What you should do =
Return the number of lines below with "computer" in them, and nothing else.

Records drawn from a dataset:
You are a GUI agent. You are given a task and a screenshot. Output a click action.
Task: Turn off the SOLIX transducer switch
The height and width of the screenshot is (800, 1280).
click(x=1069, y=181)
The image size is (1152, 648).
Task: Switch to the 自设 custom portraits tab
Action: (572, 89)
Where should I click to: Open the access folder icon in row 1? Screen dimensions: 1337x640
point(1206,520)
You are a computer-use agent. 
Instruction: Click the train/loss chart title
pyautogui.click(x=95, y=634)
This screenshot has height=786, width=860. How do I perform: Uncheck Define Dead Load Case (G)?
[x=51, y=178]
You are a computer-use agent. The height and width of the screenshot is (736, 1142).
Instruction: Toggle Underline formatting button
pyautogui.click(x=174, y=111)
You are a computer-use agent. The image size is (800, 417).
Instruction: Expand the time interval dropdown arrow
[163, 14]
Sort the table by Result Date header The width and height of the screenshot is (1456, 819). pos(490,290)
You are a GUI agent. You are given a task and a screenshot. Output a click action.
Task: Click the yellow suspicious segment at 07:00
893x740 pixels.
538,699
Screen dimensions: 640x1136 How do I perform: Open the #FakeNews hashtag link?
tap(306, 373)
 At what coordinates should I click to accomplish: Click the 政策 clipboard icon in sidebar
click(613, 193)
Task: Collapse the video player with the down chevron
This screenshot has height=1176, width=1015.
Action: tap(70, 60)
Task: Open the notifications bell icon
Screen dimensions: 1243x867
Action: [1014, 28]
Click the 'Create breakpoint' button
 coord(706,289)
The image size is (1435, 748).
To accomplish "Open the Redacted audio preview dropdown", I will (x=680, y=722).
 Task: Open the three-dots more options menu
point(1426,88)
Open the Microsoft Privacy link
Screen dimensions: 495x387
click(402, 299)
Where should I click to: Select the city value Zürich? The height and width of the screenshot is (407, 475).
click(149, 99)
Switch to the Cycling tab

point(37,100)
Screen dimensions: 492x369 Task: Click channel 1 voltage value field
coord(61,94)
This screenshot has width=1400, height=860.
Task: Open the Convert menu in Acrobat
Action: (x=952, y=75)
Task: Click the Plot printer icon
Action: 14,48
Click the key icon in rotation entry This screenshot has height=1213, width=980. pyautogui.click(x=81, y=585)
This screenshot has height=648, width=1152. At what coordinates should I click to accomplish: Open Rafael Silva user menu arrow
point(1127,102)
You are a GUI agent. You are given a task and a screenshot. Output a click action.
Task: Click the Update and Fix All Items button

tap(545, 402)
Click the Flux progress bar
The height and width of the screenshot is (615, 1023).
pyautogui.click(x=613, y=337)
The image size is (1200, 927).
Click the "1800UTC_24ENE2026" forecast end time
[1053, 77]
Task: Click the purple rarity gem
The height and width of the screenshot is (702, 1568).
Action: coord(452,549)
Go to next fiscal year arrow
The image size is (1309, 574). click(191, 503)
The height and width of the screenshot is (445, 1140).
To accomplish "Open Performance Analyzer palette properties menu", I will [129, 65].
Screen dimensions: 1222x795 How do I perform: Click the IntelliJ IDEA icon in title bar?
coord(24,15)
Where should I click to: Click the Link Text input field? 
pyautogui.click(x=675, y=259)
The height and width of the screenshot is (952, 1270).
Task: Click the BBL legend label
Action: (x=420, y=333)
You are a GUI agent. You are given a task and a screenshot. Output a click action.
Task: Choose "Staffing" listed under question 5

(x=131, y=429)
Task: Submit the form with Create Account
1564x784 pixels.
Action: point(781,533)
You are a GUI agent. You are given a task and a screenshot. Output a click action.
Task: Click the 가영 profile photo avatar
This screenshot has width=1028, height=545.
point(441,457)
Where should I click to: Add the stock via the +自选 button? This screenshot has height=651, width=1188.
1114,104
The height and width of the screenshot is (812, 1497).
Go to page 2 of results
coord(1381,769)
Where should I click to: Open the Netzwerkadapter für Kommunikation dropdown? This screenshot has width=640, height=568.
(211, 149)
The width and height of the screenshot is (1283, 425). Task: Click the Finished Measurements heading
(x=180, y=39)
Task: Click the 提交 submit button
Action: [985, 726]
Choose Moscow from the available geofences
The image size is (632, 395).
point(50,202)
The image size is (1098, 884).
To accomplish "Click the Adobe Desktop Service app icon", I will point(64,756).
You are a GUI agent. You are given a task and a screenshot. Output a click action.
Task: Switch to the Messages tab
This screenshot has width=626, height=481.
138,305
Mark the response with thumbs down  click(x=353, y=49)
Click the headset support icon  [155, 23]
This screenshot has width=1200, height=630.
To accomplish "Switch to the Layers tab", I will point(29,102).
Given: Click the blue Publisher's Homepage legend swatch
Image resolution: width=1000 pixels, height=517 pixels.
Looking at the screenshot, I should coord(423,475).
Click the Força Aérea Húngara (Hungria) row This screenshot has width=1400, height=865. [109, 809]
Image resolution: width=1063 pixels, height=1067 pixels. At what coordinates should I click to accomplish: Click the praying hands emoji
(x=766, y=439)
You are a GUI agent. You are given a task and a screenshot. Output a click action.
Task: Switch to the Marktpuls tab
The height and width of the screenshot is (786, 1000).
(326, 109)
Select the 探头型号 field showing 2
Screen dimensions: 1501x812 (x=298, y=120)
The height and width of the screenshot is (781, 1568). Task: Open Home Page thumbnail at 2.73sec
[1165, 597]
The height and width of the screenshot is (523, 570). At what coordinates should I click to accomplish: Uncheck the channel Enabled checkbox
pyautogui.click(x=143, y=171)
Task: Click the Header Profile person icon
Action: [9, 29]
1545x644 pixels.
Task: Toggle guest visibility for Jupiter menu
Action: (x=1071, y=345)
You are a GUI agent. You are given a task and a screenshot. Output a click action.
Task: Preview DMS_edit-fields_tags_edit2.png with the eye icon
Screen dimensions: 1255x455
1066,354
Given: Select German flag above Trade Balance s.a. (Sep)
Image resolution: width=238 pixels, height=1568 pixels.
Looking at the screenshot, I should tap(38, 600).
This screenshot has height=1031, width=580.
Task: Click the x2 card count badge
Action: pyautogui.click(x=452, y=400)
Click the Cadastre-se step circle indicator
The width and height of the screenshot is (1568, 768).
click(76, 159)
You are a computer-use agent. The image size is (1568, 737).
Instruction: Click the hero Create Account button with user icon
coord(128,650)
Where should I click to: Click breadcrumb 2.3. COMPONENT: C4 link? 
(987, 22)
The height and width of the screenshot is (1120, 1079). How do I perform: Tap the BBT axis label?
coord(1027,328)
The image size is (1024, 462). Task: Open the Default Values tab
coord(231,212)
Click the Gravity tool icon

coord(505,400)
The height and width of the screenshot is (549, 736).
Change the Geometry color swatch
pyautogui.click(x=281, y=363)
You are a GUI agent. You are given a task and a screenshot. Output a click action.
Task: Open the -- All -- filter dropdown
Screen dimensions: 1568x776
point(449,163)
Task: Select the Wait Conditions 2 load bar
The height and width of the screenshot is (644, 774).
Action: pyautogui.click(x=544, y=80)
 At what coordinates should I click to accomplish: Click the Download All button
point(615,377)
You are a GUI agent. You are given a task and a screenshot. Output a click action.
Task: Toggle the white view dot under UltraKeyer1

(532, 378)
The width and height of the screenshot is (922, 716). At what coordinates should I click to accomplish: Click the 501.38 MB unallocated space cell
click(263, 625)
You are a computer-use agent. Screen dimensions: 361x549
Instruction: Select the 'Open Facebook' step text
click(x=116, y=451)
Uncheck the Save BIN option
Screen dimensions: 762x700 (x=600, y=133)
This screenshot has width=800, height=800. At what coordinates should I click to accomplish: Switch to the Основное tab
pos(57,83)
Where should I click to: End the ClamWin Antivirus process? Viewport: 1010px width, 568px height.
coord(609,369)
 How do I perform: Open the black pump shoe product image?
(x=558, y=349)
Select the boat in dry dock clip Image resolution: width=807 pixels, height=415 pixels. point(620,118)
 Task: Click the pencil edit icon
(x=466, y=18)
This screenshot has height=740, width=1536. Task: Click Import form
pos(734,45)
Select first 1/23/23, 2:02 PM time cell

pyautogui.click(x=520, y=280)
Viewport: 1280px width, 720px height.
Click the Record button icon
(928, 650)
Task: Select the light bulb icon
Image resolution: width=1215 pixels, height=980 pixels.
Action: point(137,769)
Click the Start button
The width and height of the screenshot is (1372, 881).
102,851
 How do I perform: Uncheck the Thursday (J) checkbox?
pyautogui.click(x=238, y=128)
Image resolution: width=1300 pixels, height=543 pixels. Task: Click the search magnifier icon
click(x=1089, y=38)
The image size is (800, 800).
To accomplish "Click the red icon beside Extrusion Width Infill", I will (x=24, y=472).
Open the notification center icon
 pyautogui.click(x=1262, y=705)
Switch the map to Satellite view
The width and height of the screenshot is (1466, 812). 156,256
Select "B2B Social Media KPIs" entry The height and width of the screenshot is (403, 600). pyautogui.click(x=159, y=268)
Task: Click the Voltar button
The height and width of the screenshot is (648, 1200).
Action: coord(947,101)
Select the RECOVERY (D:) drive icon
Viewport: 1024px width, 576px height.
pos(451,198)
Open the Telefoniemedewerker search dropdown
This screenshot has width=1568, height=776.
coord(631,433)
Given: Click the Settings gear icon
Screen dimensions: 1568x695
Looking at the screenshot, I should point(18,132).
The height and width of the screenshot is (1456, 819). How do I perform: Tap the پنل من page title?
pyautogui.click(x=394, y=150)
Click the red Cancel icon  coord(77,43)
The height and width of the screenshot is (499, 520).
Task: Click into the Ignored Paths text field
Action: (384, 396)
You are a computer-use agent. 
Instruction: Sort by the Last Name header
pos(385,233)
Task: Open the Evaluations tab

Solved exercise =
6